The resistance of the four arms of a Wheatstone bridge are P=`10Omega` , Q = `100Omega`, R=`40Omega` and S `=10Omega`. What resistance in series or parallel with the last one will be required to obtain no deflection in the galvanometer?

To solve the problem, we need to find the resistance that should be added in series with the resistance S (which is 10Ω) in order to achieve a balance in the Wheatstone bridge.

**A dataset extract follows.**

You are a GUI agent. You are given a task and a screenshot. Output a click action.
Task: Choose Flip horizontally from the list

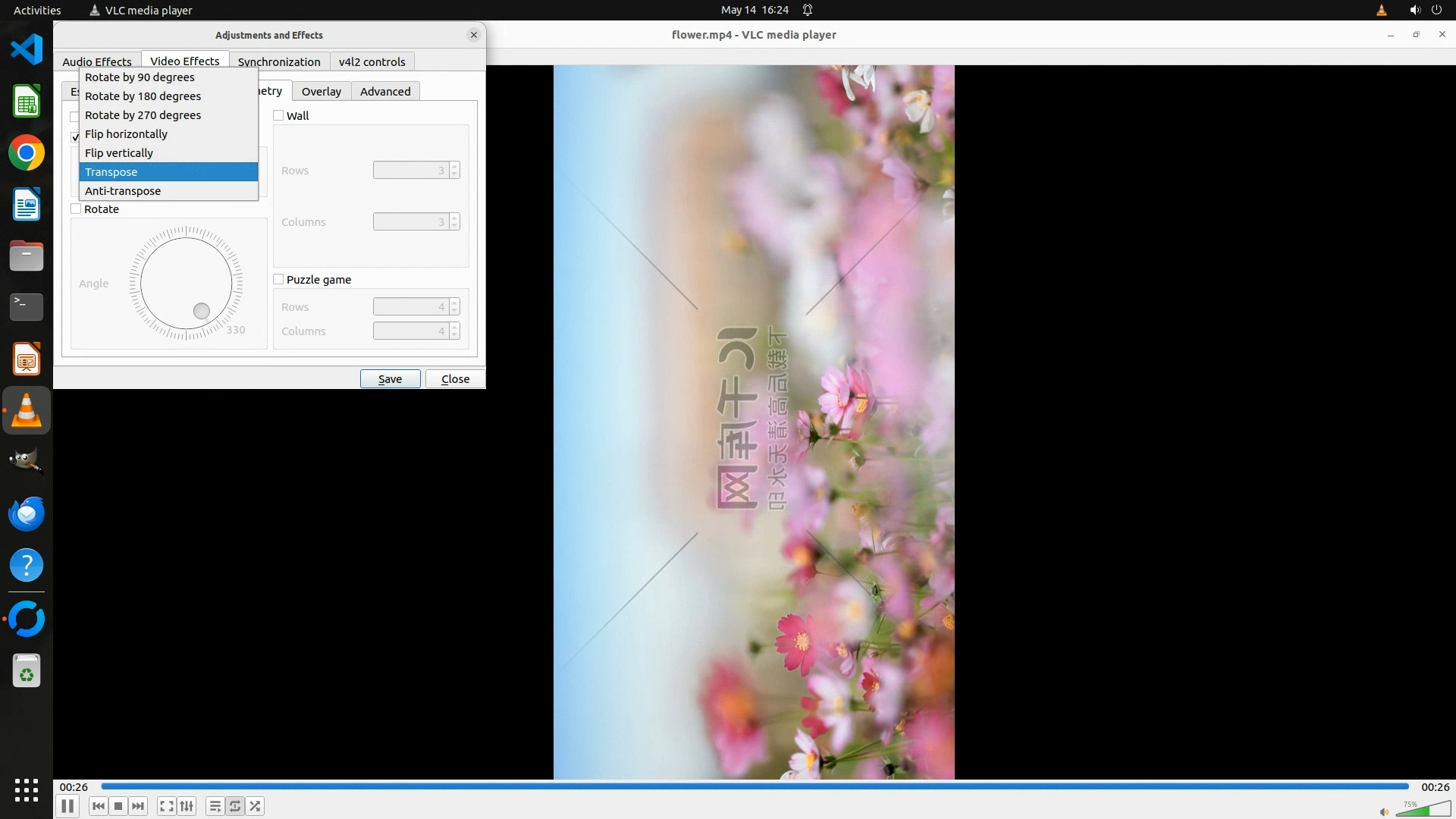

The balance condition for a Wheatstone bridge is given by the equation: \[ \frac{P}{Q} = \frac{R}{S'} \] where \( S' \) is the new resistance in series with S. ### Step-by-Step Solution: 1. **Identify the given resistances:** - \( P = 10 \, \Omega \) - \( Q = 100 \, \Omega \) - \( R = 40 \, \Omega \) - \( S = 10 \, \Omega \) 2. **Set up the balance condition:** Using the balance condition of the Wheatstone bridge: \[ \frac{P}{Q} = \frac{R}{S'} \] Substitute the known values: \[ \frac{10}{100} = \frac{40}{S'} \] 3. **Cross-multiply to solve for \( S' \):** \[ 10 \cdot S' = 100 \cdot 40 \] \[ 10 \cdot S' = 4000 \] \[ S' = \frac{4000}{10} = 400 \, \Omega \] 4. **Determine the required resistance in series:** Since we have \( S = 10 \, \Omega \), we need to find the additional resistance \( X \) that we need to add in series with \( S \): \[ S' = S + X \] \[ 400 = 10 + X \] \[ X = 400 - 10 = 390 \, \Omega \] ### Final Answer: The resistance required in series with the last one (S) to obtain no deflection in the galvanometer is **390Ω**.